From Sarajevo to Dublin via the Gaeltacht
THOUGH set mainly in Dublin and California, the terrible shadow of Sarajevo and the siege that lasted for almost four years, from the spring of 1992, hangs over the narrative of this first novel by a young Irish writer based in New York. In tandem is the story of a young man’s suicide, narrated by his brother, Karl.
In Dublin, Karl and his friend Barry (‘Baz’) mourn Gabriel’s suicide. Their friend, Tom, meanwhile has gone to Sarajevo, ostensibly — and improbably — to work as a journalist, though he has no training or experience. He was, muses Karl, “the sort of fella who’d list off body counts from Central American combat zones ...” He has an almost morbid fascination with the world’s trouble spots and Sarajevo, the shattered Bosnian capital, is his target, although he has no accreditation from any media operation.
Now his two friends are waiting at Dublin Airport, to meet the deeply traumatised Tom who arrives “as a charcoal-grey ghost” wearing an eye patch. He is largely uncommunicative, even when they take him home to his wan, melancholy mother.
The story is related in alternating chapters: the friends in Dublin; later Baz and Karl in California, where they take Tom to an unconventional sanatorium (the Restless Souls of the title); and terse, shorter chapters from Tom’s experiences in the hell of Sarajevo.
The latter chapters work better than those set in Dublin. The Sarajevo sections carry conviction as they explore the horror of the siege and the plight of the trapped people. One could cavil, though, and wonder how Tom can afford to stay in the Holiday Inn though he has no apparent income — the journalistic aspiration having expired at an early stage.
══════════════════════════════
TASKS TO COMPLETE:
A. Output the part of the book review that opens with the words containing "The latter chapters" and closes with "an early stage.".
B. According to the book review, who narrates the story of the young man's suicide?
The listing that comes next has no connection to the book review.

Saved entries
══════════════════════════════
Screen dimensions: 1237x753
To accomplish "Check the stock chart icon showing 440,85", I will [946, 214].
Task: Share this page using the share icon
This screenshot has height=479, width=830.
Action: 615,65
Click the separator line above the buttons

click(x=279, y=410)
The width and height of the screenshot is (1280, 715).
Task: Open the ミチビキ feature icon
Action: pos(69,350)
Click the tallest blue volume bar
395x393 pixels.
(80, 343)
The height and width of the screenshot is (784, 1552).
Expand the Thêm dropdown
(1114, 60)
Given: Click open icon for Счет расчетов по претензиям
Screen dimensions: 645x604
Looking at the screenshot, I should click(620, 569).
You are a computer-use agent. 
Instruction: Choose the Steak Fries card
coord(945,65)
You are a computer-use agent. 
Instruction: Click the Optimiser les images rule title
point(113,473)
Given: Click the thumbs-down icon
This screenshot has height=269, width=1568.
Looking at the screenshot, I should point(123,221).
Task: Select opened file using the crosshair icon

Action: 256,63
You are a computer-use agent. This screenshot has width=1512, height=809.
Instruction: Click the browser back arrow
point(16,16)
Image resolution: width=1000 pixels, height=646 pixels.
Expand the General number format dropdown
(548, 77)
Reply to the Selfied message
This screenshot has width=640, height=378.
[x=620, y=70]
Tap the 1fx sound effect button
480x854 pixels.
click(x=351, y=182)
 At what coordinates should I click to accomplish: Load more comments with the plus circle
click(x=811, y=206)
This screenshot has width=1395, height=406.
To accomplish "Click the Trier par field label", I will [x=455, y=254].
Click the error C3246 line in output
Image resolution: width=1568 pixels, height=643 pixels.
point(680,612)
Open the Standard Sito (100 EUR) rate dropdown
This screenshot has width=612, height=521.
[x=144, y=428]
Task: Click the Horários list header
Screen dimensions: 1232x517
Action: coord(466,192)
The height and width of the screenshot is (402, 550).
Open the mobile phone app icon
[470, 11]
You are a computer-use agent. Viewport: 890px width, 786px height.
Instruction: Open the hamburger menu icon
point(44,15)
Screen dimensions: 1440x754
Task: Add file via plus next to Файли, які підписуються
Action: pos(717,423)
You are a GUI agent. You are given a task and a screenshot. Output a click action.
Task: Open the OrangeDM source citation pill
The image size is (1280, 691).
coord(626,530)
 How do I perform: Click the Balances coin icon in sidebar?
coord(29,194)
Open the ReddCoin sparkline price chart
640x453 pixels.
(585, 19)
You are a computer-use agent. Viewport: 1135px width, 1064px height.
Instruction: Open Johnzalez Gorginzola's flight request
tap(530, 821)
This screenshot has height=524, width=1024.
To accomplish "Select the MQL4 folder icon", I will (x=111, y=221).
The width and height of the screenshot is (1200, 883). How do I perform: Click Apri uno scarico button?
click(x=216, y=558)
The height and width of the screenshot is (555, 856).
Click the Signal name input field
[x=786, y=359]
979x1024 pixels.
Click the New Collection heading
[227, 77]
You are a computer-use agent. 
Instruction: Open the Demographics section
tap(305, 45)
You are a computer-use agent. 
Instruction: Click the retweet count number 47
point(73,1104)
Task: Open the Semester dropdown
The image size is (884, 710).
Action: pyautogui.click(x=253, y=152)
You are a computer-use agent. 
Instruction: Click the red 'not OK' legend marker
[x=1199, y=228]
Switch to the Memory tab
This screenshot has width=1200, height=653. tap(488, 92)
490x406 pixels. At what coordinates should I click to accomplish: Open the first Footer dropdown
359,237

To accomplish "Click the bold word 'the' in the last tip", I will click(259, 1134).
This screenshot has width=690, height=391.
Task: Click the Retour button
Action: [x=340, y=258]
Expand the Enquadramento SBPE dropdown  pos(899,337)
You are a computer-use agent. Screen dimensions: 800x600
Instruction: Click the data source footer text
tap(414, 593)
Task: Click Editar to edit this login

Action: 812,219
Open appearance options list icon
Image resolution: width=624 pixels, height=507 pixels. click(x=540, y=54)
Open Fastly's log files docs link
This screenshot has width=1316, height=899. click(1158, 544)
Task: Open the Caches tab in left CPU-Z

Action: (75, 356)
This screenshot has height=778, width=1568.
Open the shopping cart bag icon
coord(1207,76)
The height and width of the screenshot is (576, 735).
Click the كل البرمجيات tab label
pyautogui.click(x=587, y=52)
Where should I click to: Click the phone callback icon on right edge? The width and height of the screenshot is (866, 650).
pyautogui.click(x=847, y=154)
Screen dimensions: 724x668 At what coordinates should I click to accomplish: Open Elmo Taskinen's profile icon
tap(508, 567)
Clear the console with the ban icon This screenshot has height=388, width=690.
══════════════════════════════
RESPONSES TO THE TASKS:
A.
The latter chapters work better than those set in Dublin. The Sarajevo sections carry conviction as they explore the horror of the siege and the plight of the trapped people. One could cavil, though, and wonder how Tom can afford to stay in the Holiday Inn though he has no apparent income — the journalistic aspiration having expired at an early stage.

B. His brother, Karl.